** start PASSAGE TO READ **

Understanding Neural Networks: From Word Counting to Meaning Understanding
A beginner-friendly guide to pretrained sentence embeddings, multi-layer perceptrons, and the building blocks that make modern NLP work — explained with simple examples and zero jargon.
Imagine teaching a computer to understand what you mean when you say something. Not just matching keywords, but actually understanding that 'book a flight' and 'reserve a plane ticket' mean the same thing, even though they share almost no words. This post explains how modern AI does exactly that, using two powerful ideas: sentence embeddings (a way to capture meaning) and multi-layer perceptrons (a simple but effective neural network). We'll break down every concept into plain English with real examples.
What You'll Learn
Let's start with the old way of teaching computers to understand text: counting words. This approach is called TF-IDF (Term Frequency-Inverse Document Frequency), and it's like giving each word a score based on how often it appears.

** end PASSAGE TO READ **

▸ GIVEN EXERCISE 1
Name the three topics that the subtitle of the guide on neural networks says it covers.
The guide and the records that come after it have nothing to do with each other.

** start ROWS **

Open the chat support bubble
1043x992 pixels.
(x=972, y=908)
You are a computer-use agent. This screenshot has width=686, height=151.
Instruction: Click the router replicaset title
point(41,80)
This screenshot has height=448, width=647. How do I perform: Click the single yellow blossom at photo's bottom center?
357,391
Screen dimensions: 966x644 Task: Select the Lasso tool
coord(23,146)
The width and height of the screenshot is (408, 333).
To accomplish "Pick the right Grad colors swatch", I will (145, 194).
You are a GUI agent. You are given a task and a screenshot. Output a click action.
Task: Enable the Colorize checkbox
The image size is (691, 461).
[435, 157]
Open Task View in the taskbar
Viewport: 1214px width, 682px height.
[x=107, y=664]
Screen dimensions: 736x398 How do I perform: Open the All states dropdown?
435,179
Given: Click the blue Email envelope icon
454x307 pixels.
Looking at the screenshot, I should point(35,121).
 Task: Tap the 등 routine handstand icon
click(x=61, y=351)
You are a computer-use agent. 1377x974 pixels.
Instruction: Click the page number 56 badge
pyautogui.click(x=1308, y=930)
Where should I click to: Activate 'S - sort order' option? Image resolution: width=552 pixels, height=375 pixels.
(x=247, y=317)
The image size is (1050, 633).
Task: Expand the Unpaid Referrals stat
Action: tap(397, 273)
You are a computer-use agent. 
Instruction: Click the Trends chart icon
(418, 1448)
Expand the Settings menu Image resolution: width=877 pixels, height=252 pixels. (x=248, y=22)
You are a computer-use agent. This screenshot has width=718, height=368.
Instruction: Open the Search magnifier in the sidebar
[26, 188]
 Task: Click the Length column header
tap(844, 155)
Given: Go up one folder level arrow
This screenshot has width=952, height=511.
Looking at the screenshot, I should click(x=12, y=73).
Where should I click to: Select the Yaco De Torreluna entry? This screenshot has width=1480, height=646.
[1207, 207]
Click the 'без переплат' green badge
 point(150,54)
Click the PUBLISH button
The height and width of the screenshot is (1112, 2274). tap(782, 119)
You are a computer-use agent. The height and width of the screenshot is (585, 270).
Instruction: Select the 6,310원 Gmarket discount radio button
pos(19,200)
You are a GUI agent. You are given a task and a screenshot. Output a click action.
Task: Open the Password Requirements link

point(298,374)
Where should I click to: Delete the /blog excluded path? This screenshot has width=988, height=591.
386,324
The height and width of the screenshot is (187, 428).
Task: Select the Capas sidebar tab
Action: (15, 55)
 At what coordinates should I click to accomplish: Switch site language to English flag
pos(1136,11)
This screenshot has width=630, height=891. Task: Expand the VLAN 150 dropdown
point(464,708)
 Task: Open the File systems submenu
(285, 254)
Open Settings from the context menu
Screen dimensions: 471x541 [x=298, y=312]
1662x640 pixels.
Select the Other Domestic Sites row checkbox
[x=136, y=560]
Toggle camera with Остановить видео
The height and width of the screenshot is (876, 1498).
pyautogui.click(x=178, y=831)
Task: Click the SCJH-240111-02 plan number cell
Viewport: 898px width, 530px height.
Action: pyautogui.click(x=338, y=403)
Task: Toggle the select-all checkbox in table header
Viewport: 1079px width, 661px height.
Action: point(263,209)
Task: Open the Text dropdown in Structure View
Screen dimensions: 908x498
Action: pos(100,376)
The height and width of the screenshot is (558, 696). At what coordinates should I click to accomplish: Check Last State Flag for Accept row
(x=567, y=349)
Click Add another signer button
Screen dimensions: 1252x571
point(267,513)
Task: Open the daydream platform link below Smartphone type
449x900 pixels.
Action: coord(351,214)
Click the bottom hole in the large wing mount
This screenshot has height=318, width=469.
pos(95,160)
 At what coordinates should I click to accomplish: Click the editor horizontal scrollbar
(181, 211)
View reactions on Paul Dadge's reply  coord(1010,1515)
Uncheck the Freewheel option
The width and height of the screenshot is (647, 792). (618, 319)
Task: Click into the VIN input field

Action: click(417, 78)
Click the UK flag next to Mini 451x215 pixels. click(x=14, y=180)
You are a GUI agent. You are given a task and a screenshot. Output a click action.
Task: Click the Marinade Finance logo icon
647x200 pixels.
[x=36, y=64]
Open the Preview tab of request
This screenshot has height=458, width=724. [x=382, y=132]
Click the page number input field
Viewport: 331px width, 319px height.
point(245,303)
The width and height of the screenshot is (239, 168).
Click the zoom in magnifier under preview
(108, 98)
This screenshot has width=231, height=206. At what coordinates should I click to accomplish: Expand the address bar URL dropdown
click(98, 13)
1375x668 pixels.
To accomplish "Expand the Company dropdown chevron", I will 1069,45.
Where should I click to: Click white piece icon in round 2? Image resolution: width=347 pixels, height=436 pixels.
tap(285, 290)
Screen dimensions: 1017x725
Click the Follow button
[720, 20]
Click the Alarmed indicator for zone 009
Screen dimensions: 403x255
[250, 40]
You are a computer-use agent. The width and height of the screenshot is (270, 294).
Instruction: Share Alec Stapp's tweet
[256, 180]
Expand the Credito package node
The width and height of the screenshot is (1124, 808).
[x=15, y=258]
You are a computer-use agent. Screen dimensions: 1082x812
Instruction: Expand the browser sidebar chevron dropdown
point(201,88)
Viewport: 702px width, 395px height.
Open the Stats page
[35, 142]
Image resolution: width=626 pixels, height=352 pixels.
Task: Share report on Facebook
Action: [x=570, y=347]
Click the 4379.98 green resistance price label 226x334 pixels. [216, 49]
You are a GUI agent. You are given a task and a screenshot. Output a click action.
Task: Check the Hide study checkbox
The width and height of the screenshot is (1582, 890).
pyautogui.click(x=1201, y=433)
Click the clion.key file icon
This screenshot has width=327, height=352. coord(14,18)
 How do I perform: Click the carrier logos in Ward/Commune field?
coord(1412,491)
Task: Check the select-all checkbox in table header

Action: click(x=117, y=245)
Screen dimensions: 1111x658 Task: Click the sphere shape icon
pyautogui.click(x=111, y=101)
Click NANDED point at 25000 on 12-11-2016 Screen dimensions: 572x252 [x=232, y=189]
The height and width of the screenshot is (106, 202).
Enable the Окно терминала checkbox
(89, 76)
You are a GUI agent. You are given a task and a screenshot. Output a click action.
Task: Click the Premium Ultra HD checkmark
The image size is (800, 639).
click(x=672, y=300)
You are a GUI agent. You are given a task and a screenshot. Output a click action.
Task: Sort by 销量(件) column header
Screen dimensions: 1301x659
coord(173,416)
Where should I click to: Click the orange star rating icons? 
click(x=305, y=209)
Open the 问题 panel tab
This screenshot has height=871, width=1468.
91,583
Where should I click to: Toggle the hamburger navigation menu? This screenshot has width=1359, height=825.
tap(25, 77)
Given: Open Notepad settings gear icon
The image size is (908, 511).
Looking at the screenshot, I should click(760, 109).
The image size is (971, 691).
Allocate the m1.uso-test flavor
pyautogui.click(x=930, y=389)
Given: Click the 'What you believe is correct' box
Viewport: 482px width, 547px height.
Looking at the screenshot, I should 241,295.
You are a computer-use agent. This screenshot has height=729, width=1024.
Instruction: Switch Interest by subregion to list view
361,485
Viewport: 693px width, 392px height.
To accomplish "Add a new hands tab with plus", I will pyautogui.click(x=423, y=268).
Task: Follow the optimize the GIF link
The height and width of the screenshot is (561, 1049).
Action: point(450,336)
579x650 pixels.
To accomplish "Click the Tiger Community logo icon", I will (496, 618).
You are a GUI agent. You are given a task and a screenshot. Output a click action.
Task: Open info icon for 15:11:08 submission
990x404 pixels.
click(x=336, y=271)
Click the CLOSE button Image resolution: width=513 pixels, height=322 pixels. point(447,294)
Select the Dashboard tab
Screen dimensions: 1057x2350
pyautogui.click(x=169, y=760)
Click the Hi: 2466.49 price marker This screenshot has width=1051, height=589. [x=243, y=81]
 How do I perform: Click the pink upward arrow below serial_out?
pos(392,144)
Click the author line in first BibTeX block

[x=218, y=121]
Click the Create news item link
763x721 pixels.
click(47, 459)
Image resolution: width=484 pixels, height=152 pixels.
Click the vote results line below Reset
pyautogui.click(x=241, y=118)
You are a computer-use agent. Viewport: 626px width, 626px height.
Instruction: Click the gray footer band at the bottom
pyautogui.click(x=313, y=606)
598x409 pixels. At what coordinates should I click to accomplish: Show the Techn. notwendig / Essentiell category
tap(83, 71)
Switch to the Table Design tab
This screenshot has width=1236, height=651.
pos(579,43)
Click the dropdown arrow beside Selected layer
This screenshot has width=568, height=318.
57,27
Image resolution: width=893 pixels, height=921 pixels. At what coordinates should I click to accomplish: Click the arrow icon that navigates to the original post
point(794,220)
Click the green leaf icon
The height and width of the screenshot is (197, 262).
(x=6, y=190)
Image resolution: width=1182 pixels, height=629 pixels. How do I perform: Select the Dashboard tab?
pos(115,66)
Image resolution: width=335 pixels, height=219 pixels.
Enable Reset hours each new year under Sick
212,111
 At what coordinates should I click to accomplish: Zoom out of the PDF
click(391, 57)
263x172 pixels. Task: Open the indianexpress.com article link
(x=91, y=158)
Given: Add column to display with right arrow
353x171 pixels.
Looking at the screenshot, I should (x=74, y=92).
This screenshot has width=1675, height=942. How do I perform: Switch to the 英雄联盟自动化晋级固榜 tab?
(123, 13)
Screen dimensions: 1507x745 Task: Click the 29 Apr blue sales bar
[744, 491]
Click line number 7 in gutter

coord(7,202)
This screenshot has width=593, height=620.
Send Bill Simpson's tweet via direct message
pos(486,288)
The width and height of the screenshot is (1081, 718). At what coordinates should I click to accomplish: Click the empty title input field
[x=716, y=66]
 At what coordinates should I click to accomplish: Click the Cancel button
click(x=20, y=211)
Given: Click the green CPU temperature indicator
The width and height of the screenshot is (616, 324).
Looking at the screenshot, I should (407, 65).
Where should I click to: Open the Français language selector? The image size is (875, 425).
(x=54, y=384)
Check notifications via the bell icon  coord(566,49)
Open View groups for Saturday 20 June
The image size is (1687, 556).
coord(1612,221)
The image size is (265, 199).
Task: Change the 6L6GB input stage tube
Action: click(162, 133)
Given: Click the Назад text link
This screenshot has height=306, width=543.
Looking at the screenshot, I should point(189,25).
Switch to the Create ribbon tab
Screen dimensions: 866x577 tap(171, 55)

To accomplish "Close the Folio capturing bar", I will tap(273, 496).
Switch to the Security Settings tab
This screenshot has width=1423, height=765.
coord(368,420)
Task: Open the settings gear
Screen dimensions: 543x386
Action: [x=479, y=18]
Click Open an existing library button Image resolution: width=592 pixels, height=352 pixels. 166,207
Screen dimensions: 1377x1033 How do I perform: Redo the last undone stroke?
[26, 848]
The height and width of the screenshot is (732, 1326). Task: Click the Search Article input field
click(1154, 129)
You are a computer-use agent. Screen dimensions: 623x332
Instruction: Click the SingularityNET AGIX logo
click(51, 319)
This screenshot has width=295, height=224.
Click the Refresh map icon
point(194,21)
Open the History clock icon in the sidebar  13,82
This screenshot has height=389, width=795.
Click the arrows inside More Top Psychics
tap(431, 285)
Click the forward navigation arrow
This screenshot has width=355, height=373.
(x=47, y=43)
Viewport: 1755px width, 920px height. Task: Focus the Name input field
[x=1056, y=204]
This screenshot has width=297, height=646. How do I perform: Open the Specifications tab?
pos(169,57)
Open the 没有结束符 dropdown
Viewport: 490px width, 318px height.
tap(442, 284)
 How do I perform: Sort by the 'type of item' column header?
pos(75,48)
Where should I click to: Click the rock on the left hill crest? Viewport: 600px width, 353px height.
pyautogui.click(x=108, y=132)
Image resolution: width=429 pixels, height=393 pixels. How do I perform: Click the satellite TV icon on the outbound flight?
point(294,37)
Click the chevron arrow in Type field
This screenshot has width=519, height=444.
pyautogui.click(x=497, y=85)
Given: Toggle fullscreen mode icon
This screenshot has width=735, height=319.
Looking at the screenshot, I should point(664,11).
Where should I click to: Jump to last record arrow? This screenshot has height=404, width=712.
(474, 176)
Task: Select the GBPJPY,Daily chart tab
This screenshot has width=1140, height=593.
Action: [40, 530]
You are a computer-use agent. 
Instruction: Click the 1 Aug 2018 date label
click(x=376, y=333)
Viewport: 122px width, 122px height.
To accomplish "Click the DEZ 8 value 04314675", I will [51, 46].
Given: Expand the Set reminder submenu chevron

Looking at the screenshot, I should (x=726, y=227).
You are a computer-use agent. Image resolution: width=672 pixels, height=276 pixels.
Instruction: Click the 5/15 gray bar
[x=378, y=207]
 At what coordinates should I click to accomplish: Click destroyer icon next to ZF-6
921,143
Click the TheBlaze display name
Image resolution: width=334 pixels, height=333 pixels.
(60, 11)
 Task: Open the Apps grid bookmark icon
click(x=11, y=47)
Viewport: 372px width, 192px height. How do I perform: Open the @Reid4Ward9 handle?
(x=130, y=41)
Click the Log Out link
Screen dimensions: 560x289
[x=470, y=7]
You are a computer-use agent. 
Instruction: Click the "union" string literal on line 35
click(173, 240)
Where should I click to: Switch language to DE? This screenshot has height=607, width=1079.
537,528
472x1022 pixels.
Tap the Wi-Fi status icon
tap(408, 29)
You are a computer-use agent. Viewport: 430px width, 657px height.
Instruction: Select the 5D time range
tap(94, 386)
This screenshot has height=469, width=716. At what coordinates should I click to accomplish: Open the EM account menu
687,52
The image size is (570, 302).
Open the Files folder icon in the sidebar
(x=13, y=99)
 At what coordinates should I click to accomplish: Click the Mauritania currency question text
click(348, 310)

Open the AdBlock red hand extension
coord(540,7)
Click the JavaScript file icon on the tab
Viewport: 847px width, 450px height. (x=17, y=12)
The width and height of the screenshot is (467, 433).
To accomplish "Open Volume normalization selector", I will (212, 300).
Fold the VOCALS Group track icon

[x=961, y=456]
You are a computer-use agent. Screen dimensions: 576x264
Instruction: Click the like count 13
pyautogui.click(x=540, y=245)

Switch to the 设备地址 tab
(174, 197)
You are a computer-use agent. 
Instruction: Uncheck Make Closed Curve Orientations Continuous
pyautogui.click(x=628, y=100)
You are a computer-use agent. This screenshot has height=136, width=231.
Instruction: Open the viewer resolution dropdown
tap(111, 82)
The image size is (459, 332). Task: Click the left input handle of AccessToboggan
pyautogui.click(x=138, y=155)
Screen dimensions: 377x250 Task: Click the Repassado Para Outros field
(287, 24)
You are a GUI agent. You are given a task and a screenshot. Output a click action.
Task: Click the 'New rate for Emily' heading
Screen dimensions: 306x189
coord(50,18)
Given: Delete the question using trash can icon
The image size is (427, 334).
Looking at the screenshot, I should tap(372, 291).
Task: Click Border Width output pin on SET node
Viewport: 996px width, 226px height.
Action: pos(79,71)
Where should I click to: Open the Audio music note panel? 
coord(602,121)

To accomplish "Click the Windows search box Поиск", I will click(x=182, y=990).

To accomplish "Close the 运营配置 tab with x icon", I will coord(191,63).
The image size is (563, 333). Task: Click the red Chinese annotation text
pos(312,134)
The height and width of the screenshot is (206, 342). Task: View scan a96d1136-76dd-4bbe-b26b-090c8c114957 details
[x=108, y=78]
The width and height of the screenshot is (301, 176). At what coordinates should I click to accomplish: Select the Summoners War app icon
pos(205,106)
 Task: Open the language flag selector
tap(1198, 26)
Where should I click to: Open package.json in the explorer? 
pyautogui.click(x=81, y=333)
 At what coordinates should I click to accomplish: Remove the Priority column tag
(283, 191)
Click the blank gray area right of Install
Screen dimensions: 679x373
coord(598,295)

** end ROWS **

▸ GIVEN EXERCISE 2
In the records, from the first line through the line containing "coord(23,146)", replace "Click" with "Tap" and write those lines out again with nothing else changed.

▸ FULL OUTPUT 1
- pretrained sentence embeddings
- multi-layer perceptrons
- the building blocks that make modern NLP work

▸ FULL OUTPUT 2
Open the chat support bubble
1043x992 pixels.
(x=972, y=908)
You are a computer-use agent. This screenshot has width=686, height=151.
Instruction: Tap the router replicaset title
point(41,80)
This screenshot has height=448, width=647. How do I perform: Tap the single yellow blossom at photo's bottom center?
357,391
Screen dimensions: 966x644 Task: Select the Lasso tool
coord(23,146)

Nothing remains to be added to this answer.